Eve saw a bunch of lights and lines.

“Two can play,” McNab muttered.

“Three.” Callendar put on a headset, began to snap her fingers, shift her hips. “He bounced.”

“Yeah yeah, he’s careful. There, that’s… No, no, that’s a fish.”

“I’ll run a line on it anyway. Maybe he’ll wiggle it back.”

“Try a lateral, Ian,” Roarke suggested. “Then go under. He’s just skimming now.”

“Let that fish swim,” Feeney told Callendar. “It’s not… There, see, there, he’s sent out a ghost. Go hunting.”

Eve paced away, circled, paced back as for the next twenty minutes the e-team followed squiggles and wiggles, flashes and bursts.

“He’s nipped through the next layer,” Roarke pointed out. “He’s taking his time about it.”
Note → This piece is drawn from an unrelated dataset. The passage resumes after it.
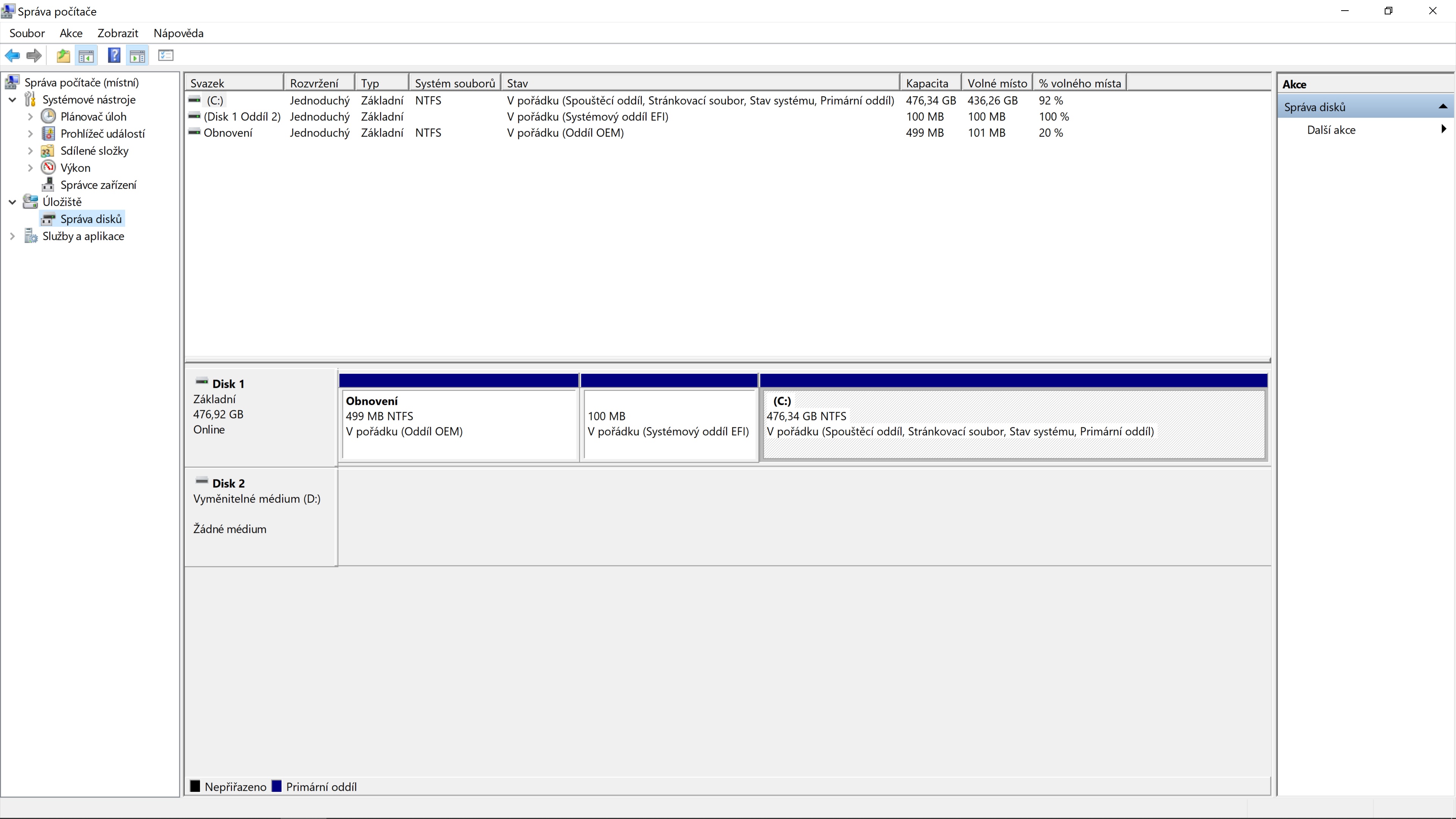Click the Up one level folder icon
The image size is (1456, 819).
coord(63,55)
“Maybe we made it too easy for him.” Feeney puffed out his cheeks. “We’re scaring him off.”

“I don’t care how many layers he gets through. What he’s going to find is bogus anyway. I want his location.”

McNab glanced back at Eve. “He’s a pogo stick on Zeus, Dallas. He’s bouncing, then switching off, banking back. The bastard’s good.”

“Better than you?”

“I didn’t say that. We’ve got echoes, we’ve got cross and junctions, so he’s in New York. Probably.”
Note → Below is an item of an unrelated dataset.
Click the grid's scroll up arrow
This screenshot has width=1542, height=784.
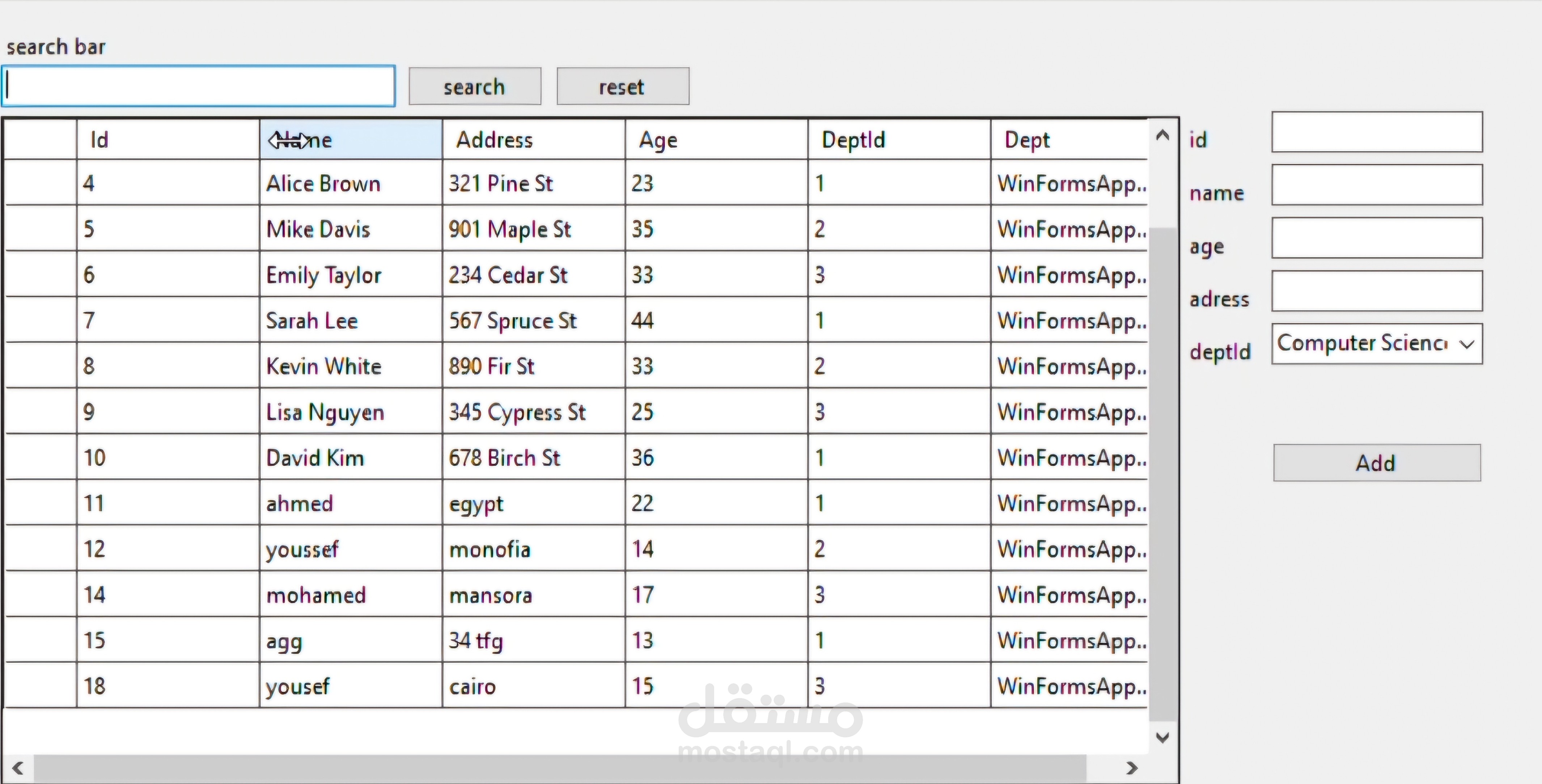pyautogui.click(x=1162, y=136)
“I know he’s in New York.”

“I’m verifying it,” he said, testy now.

Roarke laid a hand on McNab’s shoulder. “I doubt you want chapter and verse here, Lieutenant. But imagine you were in a foot chase with a suspect who could, at any given time, pop ten blocks over, or take a jump to London, zip over to the Ukraine, then land again a block behind you. It might take you some time to catch the bloody bastard.”

“Okay, all right. How much time?”

“If he keeps at this pace, and we’re able to track those echoes, extrapolate the junctions, it shouldn’t take more than a couple hours. Maybe three.”